(Saved data entries)
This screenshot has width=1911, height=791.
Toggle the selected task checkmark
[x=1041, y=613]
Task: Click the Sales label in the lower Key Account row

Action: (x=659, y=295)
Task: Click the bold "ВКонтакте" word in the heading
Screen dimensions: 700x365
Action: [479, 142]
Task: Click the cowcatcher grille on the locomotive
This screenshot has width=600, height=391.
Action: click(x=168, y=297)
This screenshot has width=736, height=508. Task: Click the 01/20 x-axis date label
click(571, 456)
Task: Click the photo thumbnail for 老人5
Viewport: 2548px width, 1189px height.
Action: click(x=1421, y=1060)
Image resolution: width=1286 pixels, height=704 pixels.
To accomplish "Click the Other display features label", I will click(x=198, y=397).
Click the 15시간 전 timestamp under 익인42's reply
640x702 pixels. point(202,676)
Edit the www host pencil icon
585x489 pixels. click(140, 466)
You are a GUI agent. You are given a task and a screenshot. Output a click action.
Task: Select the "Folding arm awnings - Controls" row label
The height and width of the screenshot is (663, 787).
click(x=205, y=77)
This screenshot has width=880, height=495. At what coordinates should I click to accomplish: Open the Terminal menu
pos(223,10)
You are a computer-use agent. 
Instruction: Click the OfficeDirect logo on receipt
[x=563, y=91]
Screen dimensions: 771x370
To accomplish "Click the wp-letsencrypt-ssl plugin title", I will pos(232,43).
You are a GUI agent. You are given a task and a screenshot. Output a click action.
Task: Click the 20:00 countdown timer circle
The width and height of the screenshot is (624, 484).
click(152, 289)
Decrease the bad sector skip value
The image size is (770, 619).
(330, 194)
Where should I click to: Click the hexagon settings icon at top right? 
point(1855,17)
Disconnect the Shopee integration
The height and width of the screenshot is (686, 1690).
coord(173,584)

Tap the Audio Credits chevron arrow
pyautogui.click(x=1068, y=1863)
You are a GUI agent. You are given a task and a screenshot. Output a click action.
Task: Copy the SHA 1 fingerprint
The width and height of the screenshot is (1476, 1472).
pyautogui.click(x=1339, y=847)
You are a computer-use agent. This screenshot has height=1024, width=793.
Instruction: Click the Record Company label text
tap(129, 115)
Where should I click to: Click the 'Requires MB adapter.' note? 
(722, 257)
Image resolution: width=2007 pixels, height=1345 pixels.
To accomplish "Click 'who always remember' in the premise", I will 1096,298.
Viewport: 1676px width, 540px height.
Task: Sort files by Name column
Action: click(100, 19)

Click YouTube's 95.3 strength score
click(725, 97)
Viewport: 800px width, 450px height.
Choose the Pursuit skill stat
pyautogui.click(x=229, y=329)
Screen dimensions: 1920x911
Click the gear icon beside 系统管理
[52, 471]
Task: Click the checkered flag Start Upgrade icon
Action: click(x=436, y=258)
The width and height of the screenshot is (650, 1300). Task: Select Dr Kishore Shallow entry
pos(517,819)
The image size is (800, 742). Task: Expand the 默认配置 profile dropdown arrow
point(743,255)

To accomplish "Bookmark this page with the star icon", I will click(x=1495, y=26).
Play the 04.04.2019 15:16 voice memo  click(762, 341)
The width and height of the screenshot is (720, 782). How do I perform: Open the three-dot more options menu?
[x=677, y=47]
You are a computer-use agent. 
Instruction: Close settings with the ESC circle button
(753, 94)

● Task directions:
All of the data above should be reproduced word for word.

● Response for this exercise:
This screenshot has width=1911, height=791.
Toggle the selected task checkmark
[x=1041, y=613]
Task: Click the Sales label in the lower Key Account row

Action: (x=659, y=295)
Task: Click the bold "ВКонтакте" word in the heading
Screen dimensions: 700x365
Action: [479, 142]
Task: Click the cowcatcher grille on the locomotive
This screenshot has width=600, height=391.
Action: click(x=168, y=297)
This screenshot has width=736, height=508. Task: Click the 01/20 x-axis date label
click(571, 456)
Task: Click the photo thumbnail for 老人5
Viewport: 2548px width, 1189px height.
Action: click(x=1421, y=1060)
Image resolution: width=1286 pixels, height=704 pixels.
To accomplish "Click the Other display features label", I will click(x=198, y=397).
Click the 15시간 전 timestamp under 익인42's reply
640x702 pixels. point(202,676)
Edit the www host pencil icon
585x489 pixels. click(140, 466)
You are a GUI agent. You are given a task and a screenshot. Output a click action.
Task: Select the "Folding arm awnings - Controls" row label
The height and width of the screenshot is (663, 787).
click(x=205, y=77)
This screenshot has width=880, height=495. At what coordinates should I click to accomplish: Open the Terminal menu
pos(223,10)
You are a computer-use agent. 
Instruction: Click the OfficeDirect logo on receipt
[x=563, y=91]
Screen dimensions: 771x370
To accomplish "Click the wp-letsencrypt-ssl plugin title", I will pos(232,43).
You are a GUI agent. You are given a task and a screenshot. Output a click action.
Task: Click the 20:00 countdown timer circle
The width and height of the screenshot is (624, 484).
click(152, 289)
Decrease the bad sector skip value
The image size is (770, 619).
(330, 194)
Where should I click to: Click the hexagon settings icon at top right? 
point(1855,17)
Disconnect the Shopee integration
The height and width of the screenshot is (686, 1690).
coord(173,584)

Tap the Audio Credits chevron arrow
pyautogui.click(x=1068, y=1863)
You are a GUI agent. You are given a task and a screenshot. Output a click action.
Task: Copy the SHA 1 fingerprint
The width and height of the screenshot is (1476, 1472).
pyautogui.click(x=1339, y=847)
You are a computer-use agent. This screenshot has height=1024, width=793.
Instruction: Click the Record Company label text
tap(129, 115)
Where should I click to: Click the 'Requires MB adapter.' note? 
(722, 257)
Image resolution: width=2007 pixels, height=1345 pixels.
To accomplish "Click 'who always remember' in the premise", I will 1096,298.
Viewport: 1676px width, 540px height.
Task: Sort files by Name column
Action: click(100, 19)

Click YouTube's 95.3 strength score
click(725, 97)
Viewport: 800px width, 450px height.
Choose the Pursuit skill stat
pyautogui.click(x=229, y=329)
Screen dimensions: 1920x911
Click the gear icon beside 系统管理
[52, 471]
Task: Click the checkered flag Start Upgrade icon
Action: click(x=436, y=258)
The width and height of the screenshot is (650, 1300). Task: Select Dr Kishore Shallow entry
pos(517,819)
The image size is (800, 742). Task: Expand the 默认配置 profile dropdown arrow
point(743,255)

To accomplish "Bookmark this page with the star icon", I will click(x=1495, y=26).
Play the 04.04.2019 15:16 voice memo  click(762, 341)
The width and height of the screenshot is (720, 782). How do I perform: Open the three-dot more options menu?
[x=677, y=47]
You are a computer-use agent. 
Instruction: Close settings with the ESC circle button
(753, 94)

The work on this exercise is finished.